Figure 1. The mitochondrial ‘Vicious Cycle’ theory

The theory proposes that chronic ROS generation and increases in oxidative stress can be damaging to mtDNA. Much of this damage can be mutagenic giving rise to mtDNA mutations that may accumulate progressively during life. MtDNA mutations in turn, can be directly responsible for a measurable deficiency in cellular oxidative phosphorylation activity, leading to an enhanced mitochondrial ROS production, according to the theory. Increased ROS generation results in further increases in oxidative stress and an increased rate of mtDNA damage and mutagenesis, thus causing a ‘vicious cycle’ of exponentially increasing oxidative damage and dysfunction, which ultimately culminates in cell death.

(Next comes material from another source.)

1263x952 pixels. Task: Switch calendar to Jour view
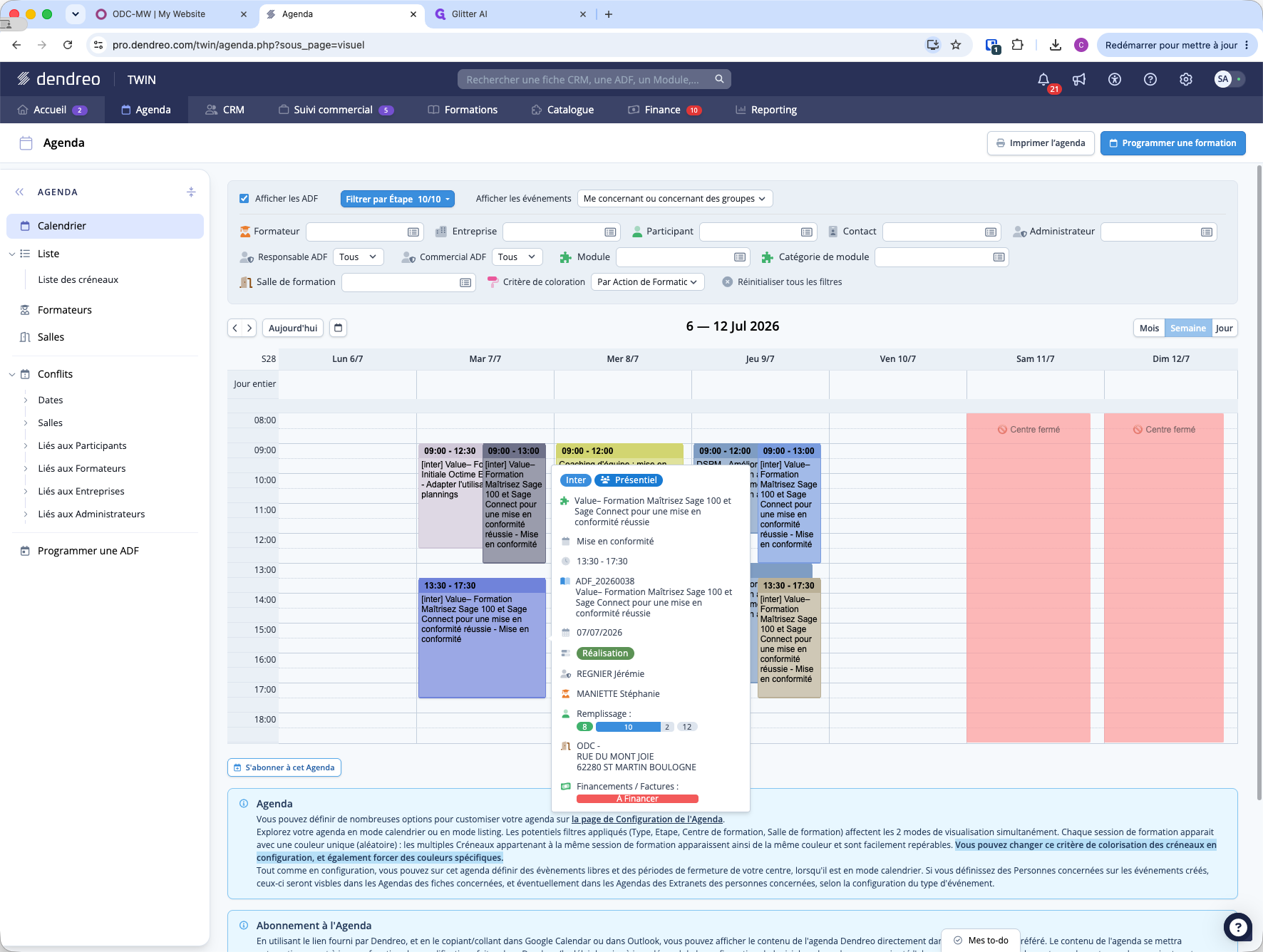coord(1224,328)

Figure 2. Proposed mechanism for the skeletal muscle loss induced by accumulation of somatic mtDNA mutations

Abolishment of ETC complexes in POLG mice (POLG mice with a D257A mutation express a proof-reading-deficient version of PolgA, the nucleus-encoded catalytic subunit of the mitochondrial DNA polymerase γ, resulting in the accumulation of somatic mtDNA mutations) leads to assembly of less functional electron transport chains per mutant mitochondrion. This can create energy deficits leading to mitochondrial dysfunction, evident by severely compromised mitochondrial respiration and reduced ATP content in POLG muscle. Ultimately, this dysfunction results in significant drop in mitochondrial membrane potential and release of cytochrome c from the intermembrane space into the cytosol. Cytochrome c in the cytosol results in apoptosome formation, activation of caspase-9 and downstream activation of caspase-3 which ultimately results in apoptotic DNA fragmentation. Apoptosis appears to be a central mechanism of skeletal muscle loss in POLG mice. Moreover, the observation of reduced mitochondrial yield in POLG skeletal muscle suggests that mitochondria are eliminated. The mechanism for their elimination still remains to be determined although up-regulation of autophagy, down-regulation of mitochondrial biogenesis or both are likely mechanisms.